Date of Received :22-11-2011

Date of Modified :25-12-2011

Date of Accepted :08-01-2011

Available Online :15-02-2011

Abstract

An inert hydrophobic buoyant coated–core was developed as floating drug delivery system (FDDS) for sustained release of cisapride using direct compres-sion technology. Core contained low density, porous ethyl cellulose, which was coat-ed with an impermeable, insoluble hydrophobic coating polymer such as rosin. It was further seal coated with low viscosity hydroxypropyl methyl cellulose (HPMC E15) to minimize moisture permeation and better adhesion with an outer drug layer. It was found that stable buoyant core was sufficient to float the tablet more than 8 h with-out the aid of sodium bicarbonate and citric acid. Sustained release of cisapride was achieved with HPMC K4M in the outer drug layer. The floating lag time required for these novel FDDS was found to be zero, however it is likely that the porosity or density of the core is critical for floatability of these tablets. The in vitro release pattern of these tablets in simulated gastric fluid showed the constant and controlled release for pro-longed time. It can be concluded that the hydrophobic coated buoyant core could be used as FDDS for gastroretentive delivery system of cisapride or other suitable drugs.

KeyWords

Floating drug delivery system, hydrophobic buoyant core, coating, cisapiride.

Introduction

The key challenge in the oral delivery of drugs acting locally in the stomach or having narrow absorption window in the gastrointestinal tract is the retention of the dosage form in the upper gastrointestinal tract for lingering therapeutic effect. Several approaches have been attempted to prolong the gastric retention of solid dosage forms in the stomach including mucoadhesion, floatation, sedimentation, expansion, modifying shape, or by simultaneous administration of pharmacological agents that delay gastric emptying. Among these, FDDS or hydrodynamic balanced systems (HBS) have demonstrated to be the promising method due to its capacity to retain the dosage form in the stomach for a predetermined time [1] .Several parameters such polymers, dosage form density, formulation and processing variables, addition of gas forming agents etc affects the successful delivery of a floating drug delivery systems, and needs prime consideration. The choice of the polymer is based on its bulk density, ability to form a cohesive gel barrier, and capability to control the release of the drug over a period of time [2, 3].

Hydrophilic polymers are widely investigated and found to be the most apposite in controlling the release of drug in floating drug delivery systems. Matrix tablets based on HPMC, upon contact with gastric fluid, the systems takes up water and swell. As the increase in volume is greater than increase in mass during swelling, the densities of these devices decrease and the system start to float after a short lag time [4]. Conventional method using HPMC as polymer in FDDS was published in recent literature [5, 6]. Alternatively, the induction of floatation could be modified by the incorporation of sodium bicarbonate and citric acid, gas forming agents dispersed in HPMC hydrogel matrix [7, 8]. Further, reduced floating lag time could be achieved by reducing the compression force, increasing polymer molecular weights and increasing the particle sizes of the matrix forming polymer [9]. Modification of the dosage form has been also attempted by formulating floating device consisting of two drug coated HPMC matrix tablets within an impermeable hollow polypropylene cylinder open at both ends [10]. Several approaches have been made to develop low density solid systems using sponges or highly porous structures such as foam or a hollow body to prolong the floating of dosage forms [11]. Recently calcium silicate based porous carrier based floating orlistat microspheres for gastric emptying was carried out by Jain et al [12].

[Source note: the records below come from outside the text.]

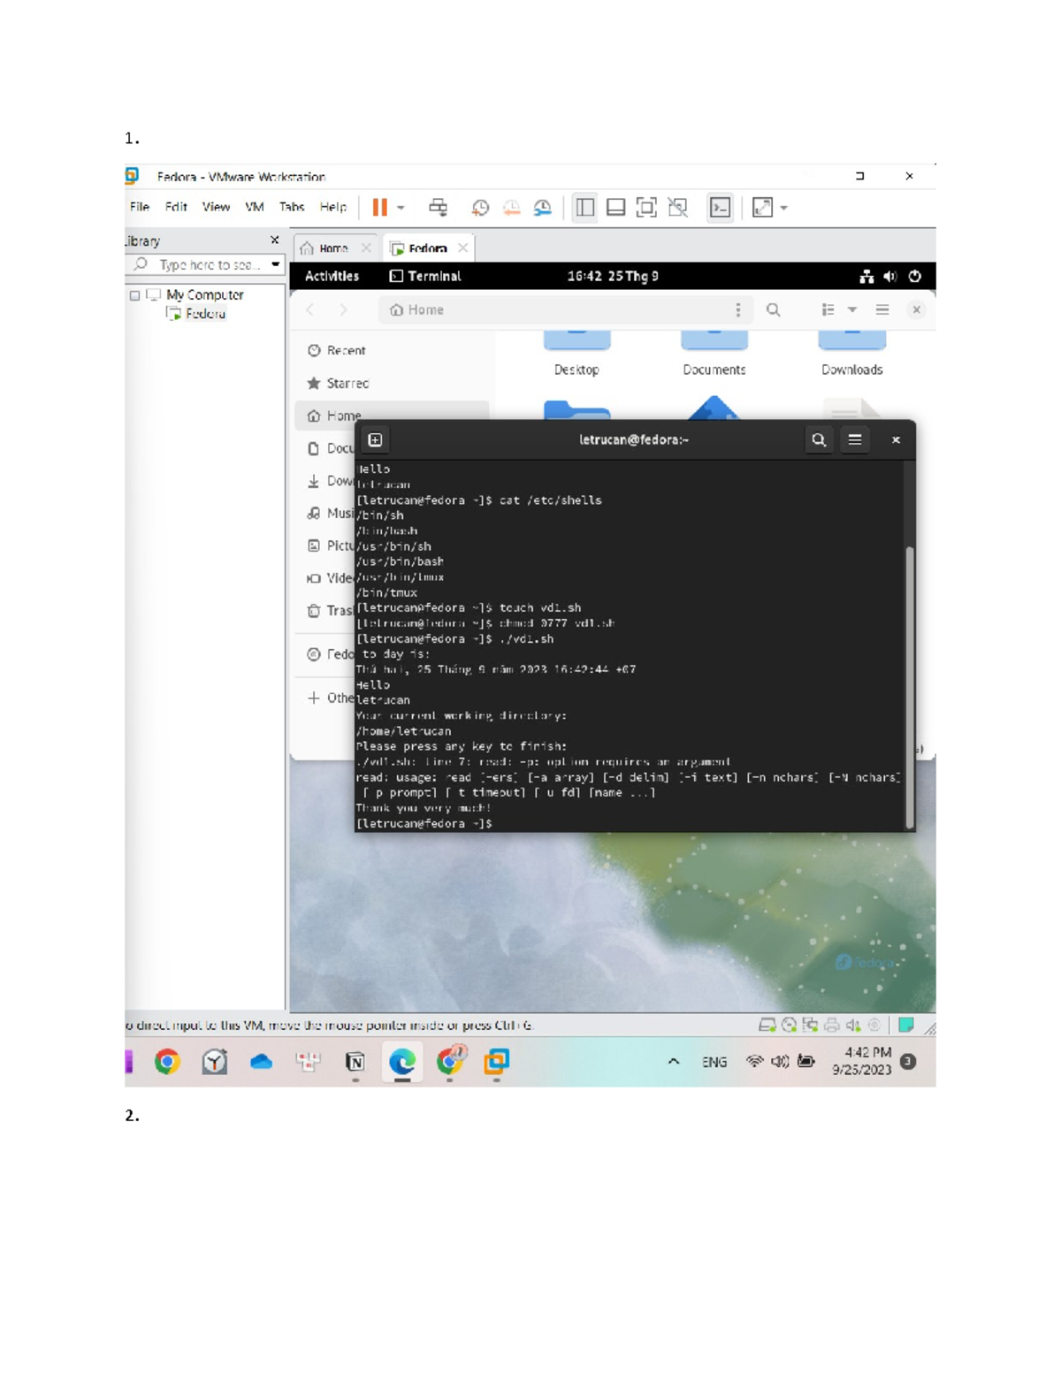This screenshot has height=1373, width=1061.
Task: Open the VM menu in VMware Workstation
Action: point(255,207)
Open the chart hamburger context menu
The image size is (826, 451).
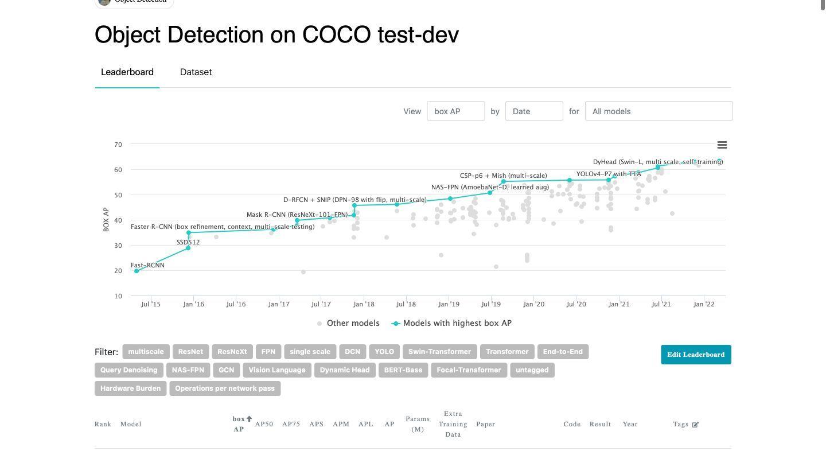(722, 145)
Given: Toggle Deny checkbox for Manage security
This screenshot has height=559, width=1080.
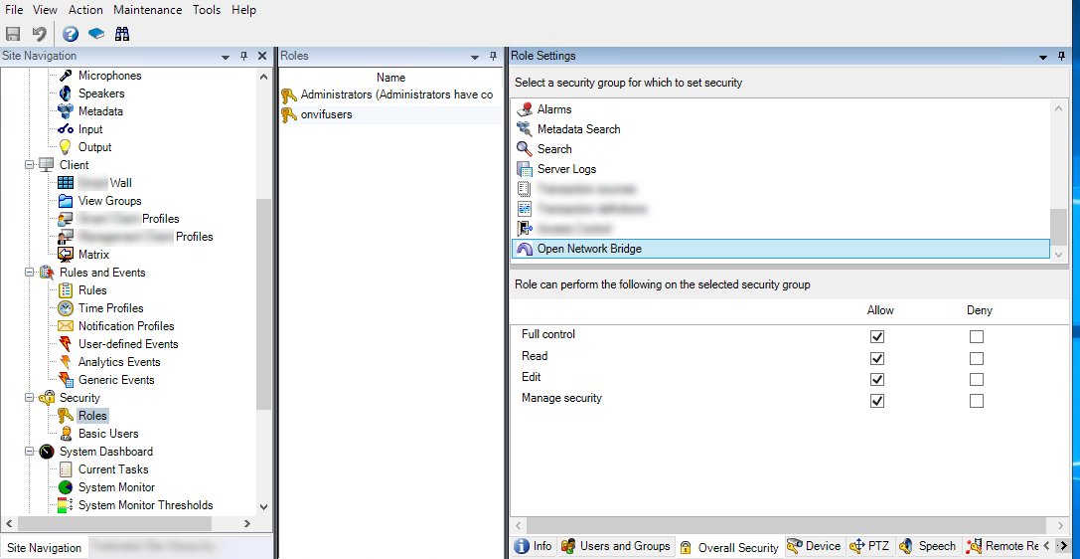Looking at the screenshot, I should (x=977, y=401).
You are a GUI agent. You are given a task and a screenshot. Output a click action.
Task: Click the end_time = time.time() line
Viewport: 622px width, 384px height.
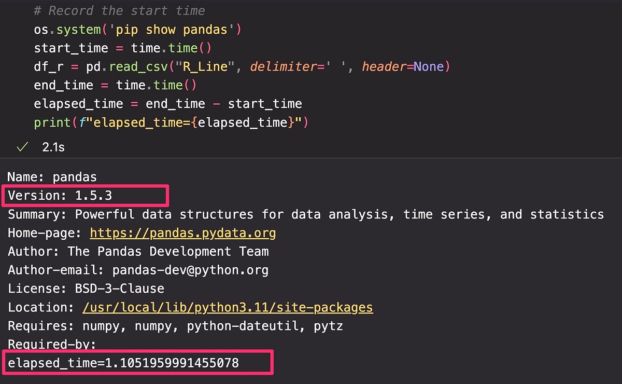[115, 85]
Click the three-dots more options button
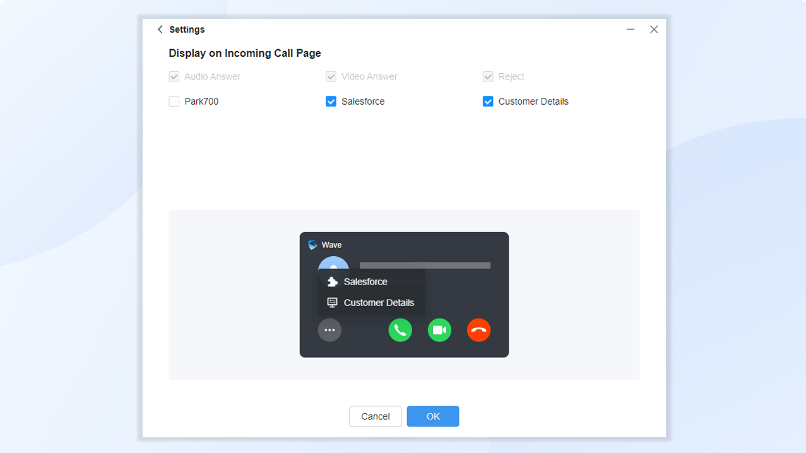 point(329,330)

In the current investigation it is hypothesized that the incorporation an auxiliary inert low density porous core into the dosage form could be useful for the rapid floating which can persist for a prolonged period of time. The floating drug delivery system designed consists of an inert core tablet (porous ethyl cellulose) of low density, encompassing the drug containing HPMC matrix. The core was seal coated with an impermeable water insoluble polymer (rosin), which retain its porosity, and was film coated with low viscosity HPMC E15, provided a barrier to moisture permeation and better adhesion of core and outer drug coat. The proposed dosage form was formulated and evaluated In vitro using a model drug, cisapiride, possessing strong pH dependent solubility.

Materials And Methods

Materials

Cisapride (Dr. Reddy's Laboratories Ltd, Hyderabad, India), methocel E15, and methocel K4M (Colorcon Asia Pvt Ltd., Goa, India) were obtained as gratis sample. Ethyl cellulose (ethocel Std premium 4, Dow Chemical Company, USA), carbopol (carbomer 971) (BF Goodrich Chemical, USA), rosin N Grade (Swastik Acids and Chemicals, Nagpur, India), magnesium sterarate, colloidal silicon dioxide, sodium bicarbonate, PEG 400, citric acid anhydrous (SD FineChem Ltd, Ahmedabad, India) were purchased commercially. All other ingredients were of reagent grade. Double distilled water was used throughout the study.

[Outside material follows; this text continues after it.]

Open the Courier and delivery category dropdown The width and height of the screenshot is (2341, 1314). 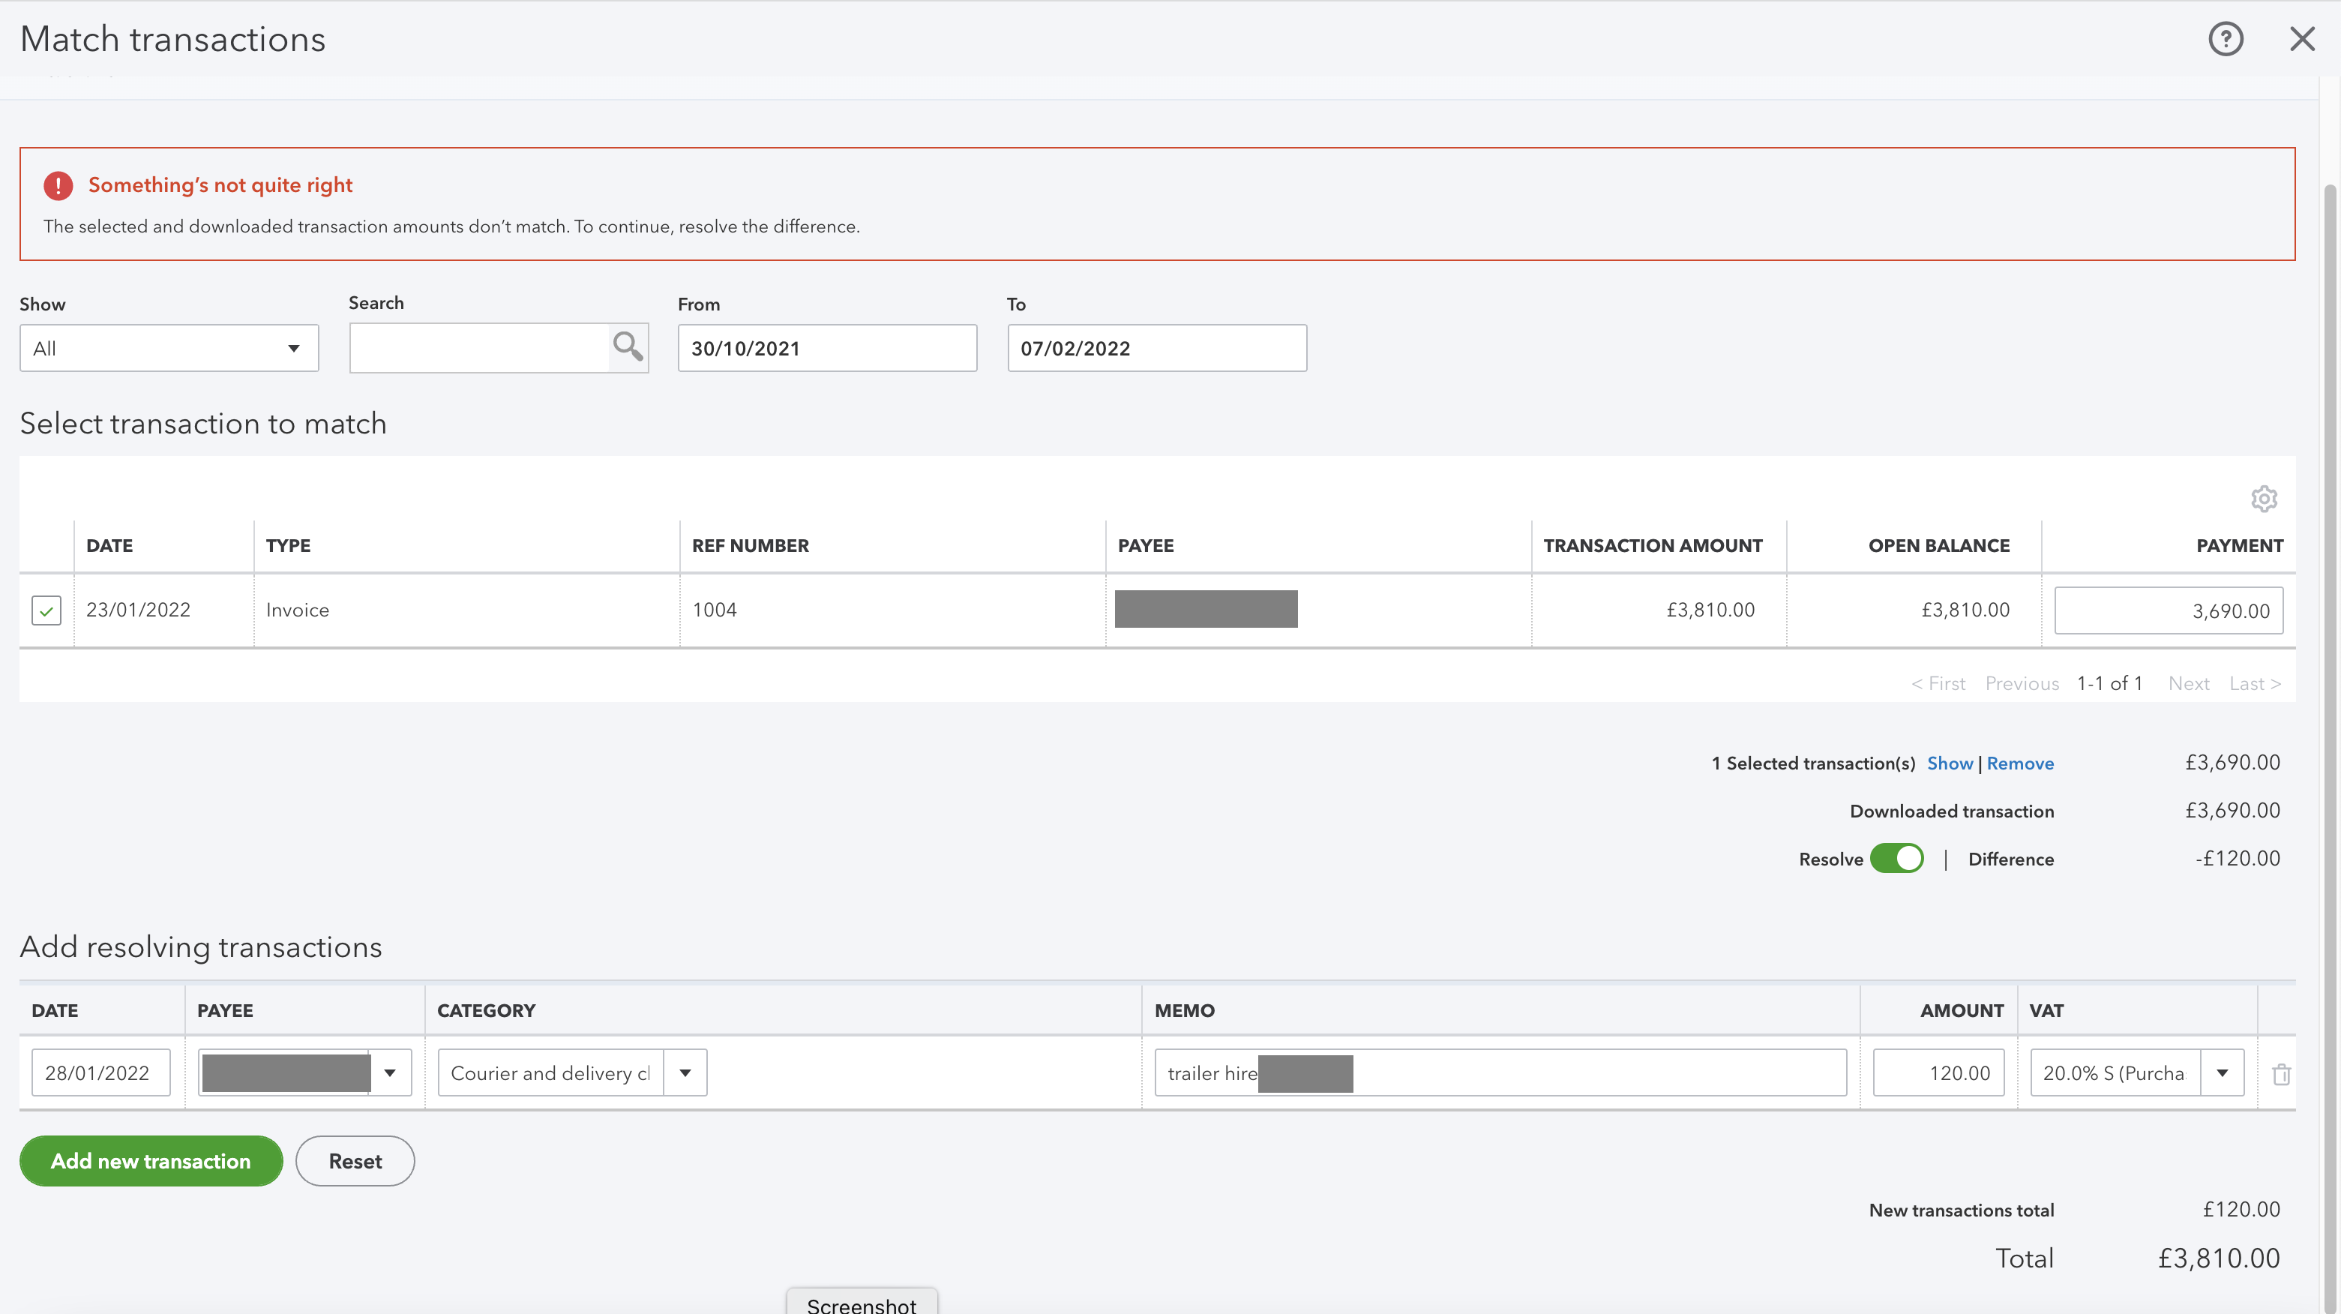tap(685, 1072)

Preparation of Core-Coat Floating Tablets

Core tablets

Ethyl cellulose (100 mg) was taken as core, was previously passed through 590 μm sieve (mesh # 30) to obtain uniform particle size. It was directly compressed by 8 x 2.5 mm deep concave punches using electrically operated single punch tablet machine (Cadmach, Mumbai, India).The average core tablet hardness was 30–50 N.

Sub and seal coating

The prepared core tablets were sub coated at 15% w/w level using water insoluble polymer, rosin by dip coating method. The solvent and plasticizer (0.1%w/w) used were acetone and PEG 400, respectively. It was further seal coated at 3% w/w using HPMC E15 in aqueous medium.

Outer drug layer

The outer drug layer consists of either alone or combination of HPMC K4M and sodium bicarbonate, citric acid with cisapride. It was previously passed through 210 μm sieve to obtain uniform dispersed mixture. Half of the mixture was filled into die cavity and the seal coated tablet was placed over it. Remaining half of the mixture was added and then compressed using 12 x 3.5 mm deep concave punches using electrically operated single punch tablet machine. The prepared formulation with core-coat was denoted as F2.The average final tablet hardness was 30–50 N.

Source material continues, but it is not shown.